La notion de gauche n’a plus aucun sens, ni l’anti capitalisme. Il s’agit d’envisager l’implosion du capitalisme vers une nouvelle civilisation plus libre (je n’ose pas utiliser le mot libérale tant il a été sujet à confusion et notamment, celle de maintenir comme libéral la propriété privé des moyens de production dans les mains d’oligarchies qui asservissent autrui), dont bien évidemment les marchands qui l’organisent en sont bien incapables puisqu’ils iront jusqu'à son épuisement, quitte à user de la force du droit et d’en justifier.

Car c’est cela qui se met en place et il n’y a pas plus dangereux que les soubresauts d’une organisation qui se sait moribonde, l’exemple le plus flagrant est le passage en force du traité de Lisbonne en Europe, il est l’image de cette fracture qui signe le terme de la force du commerce comme source de réunification européenne, perçus pour ce qu’elle est devenu une source de profit pour oligarchies financières où l’européen est avant tout une marchandise ajustable aux modèles systémiques.

Pour autant la nouvelle civilisation dont je n’ai aucune idée ne naîtra pas spontanément, elle se développe sur les rejets, sur les effets pervers qui apparaissent, il ne manque que les hommes capables de les appréhender pour réformer le capitalisme avant qu’il ne génère sa énième guerre destructrice.

Les neurosciences nous apprennent quand lisant les événements que nous avons développé nous pouvons espérer nous préserver des risques qu’ils représentent et avoir un peu de libre arbitre, mais encore faut-il ne pas être prisonnier d’une dynamique systémique qui nous contraint à nous conduire individuellement à l’opposé de ce que nous percevons.
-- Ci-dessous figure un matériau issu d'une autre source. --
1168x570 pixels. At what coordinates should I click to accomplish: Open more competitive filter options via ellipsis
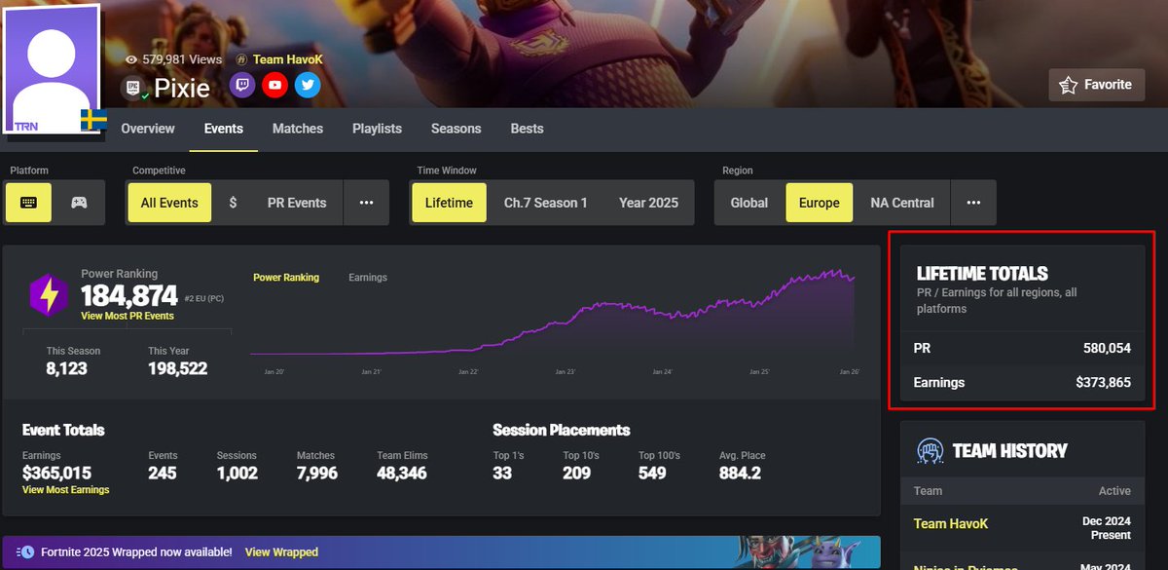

C’est là que la confiance en l’organisation d’un parti porteur d’un projet et agrégatif des espérances doit se manifester.

Actuellement la conscience de ce nouvel âge existe, même chez ceux qui vont nous conduire à l’implosion, car ils espèrent que le système qui génère nos maux nous en soignera. En dehors d’eux, Mélenchon semble sur les rang du rassemblement des thématiques éparses pour en faire un projet de renouveau et non seulement d’opposition, mais peut-être va-t-il falloir passer du terme de socialisme à celui d’humanisme, la capacité des êtres humains à développer l’altruisme et leur épanouissement comme fondement d’une société.